Wednesday October 03, 2018
Boxscores: August 1, 1970
I saw this game on NBC's “Game of the Week” when we were visiting my grandmother in Finksburg, Maryland when I was 7. I still remember it. I remember being thrilled by it.
It was partially the score. I mean, 20-10? That's a football score. Not that I knew football at the time. That would take a few more years.
It was partially the great players involved: Hank Aaron, Rico Carty, Willie Stargell, Orlando Cepeda—all of whom I mostly knew from baseball cards and those annual “Baseball Stars of...” books. I don't think I saw them much. I grew up in Minneapolis, an American League city, and I think even on TV we mostly saw AL games. So this was new.
Plus I thought the uniforms were cool; they were darker than what I was used to.
So were the players.
Start with the Pirates. Their leadoff hitter, Johnny Jeter, was black. So was Dave Cash, Al Oliver and Manny Sanguillen. Bob Robertson, batting fifth, was white, but Willie Stargell and Jose Pagan were not. Shortstop Gene Alley was white, as was pitcher Bruce Dal Canton. So six of nine were players of color.
The Braves did that one better: seven of the starting nine were players of color.
In comparison, on this day in 1970, my Twins started just three non-white players: Cesar Tovar, Tony Oliva, Leo Cardenas. (Rod Carew was injured.) Their opposition, the Detroit Tigers, did the same: Ike Brown, Elliott Maddox, César Gutiérrez. (Willie Horton, ditto.) It had been 23 years since Jackie Robinson broke the color barrier for the NL Brooklyn Dodgers, but the American League was still whiter. Noticeably so. At least I noticed.
Anyway, for whatever reason—the score, the unis, the players—I‘ve never forgotten that game. Sitting in my grandmother’s house on Cedarhurst Rd., in Finksburg, Md., it just stuck.

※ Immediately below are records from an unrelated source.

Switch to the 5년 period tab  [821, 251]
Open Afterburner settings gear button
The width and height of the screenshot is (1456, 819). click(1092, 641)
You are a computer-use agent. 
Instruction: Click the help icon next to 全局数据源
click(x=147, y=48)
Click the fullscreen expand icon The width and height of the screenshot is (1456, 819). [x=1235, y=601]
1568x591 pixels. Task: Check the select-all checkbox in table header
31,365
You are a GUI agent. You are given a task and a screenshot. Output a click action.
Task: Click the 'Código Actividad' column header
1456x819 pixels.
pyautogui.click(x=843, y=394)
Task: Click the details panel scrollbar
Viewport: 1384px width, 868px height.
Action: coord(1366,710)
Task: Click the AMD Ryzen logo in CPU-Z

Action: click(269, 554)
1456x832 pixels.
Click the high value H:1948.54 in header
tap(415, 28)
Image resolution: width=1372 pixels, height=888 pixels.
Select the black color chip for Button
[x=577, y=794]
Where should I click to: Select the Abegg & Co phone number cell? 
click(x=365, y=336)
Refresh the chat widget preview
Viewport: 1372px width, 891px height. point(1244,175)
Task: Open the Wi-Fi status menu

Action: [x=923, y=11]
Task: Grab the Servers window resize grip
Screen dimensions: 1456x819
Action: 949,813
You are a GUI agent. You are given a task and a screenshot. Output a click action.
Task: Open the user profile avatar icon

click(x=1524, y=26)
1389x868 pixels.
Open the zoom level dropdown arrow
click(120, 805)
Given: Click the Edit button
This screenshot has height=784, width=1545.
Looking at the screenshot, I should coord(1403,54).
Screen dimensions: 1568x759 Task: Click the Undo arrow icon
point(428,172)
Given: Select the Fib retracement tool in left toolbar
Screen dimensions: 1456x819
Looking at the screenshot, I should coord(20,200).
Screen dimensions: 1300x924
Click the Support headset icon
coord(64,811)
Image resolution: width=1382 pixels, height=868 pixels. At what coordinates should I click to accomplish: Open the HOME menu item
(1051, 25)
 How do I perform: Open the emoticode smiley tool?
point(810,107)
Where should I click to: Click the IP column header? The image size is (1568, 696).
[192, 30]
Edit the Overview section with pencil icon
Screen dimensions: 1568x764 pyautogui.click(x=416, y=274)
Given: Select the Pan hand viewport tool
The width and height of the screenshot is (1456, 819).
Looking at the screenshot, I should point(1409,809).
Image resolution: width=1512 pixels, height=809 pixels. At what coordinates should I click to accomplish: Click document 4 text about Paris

BTW: If you‘re wondering where Roberto Clemente was, he must’ve been injured. He didn't play between July 26 and August 7—except, oddly, as a pinch-runner in the July 31 game.
A year later, on Sept. 1, 1971, this Pirates team would field the first all-black and Latino team in Major League history.
For the 1970 season, the Pirates won the NL West, while the Braves—the NL East champs in ‘69—finished second-to-last in their division. Rico Carty led the league in hitting with a .366 mark, and Manny Sanguillen finished third with .325. Hank Aaron hit 38 homers to bring his career total to 592—third all-time. Two years later, he would pass Willie Mays for second all-time. In early ’74, of course, he would break the most sacrosanct record in the game. Clemente hit .352 in '70, but without enough plate appearances to quality for the batting title. But his 145 hits raised his career total to 2,704. Two years later, he would reach 3,000 on the dot, only the 11th man in baseball history to do that. Three months after that, he would die in a plane crash flying relief supplies to earthquake victims in Managua, Nicaragua.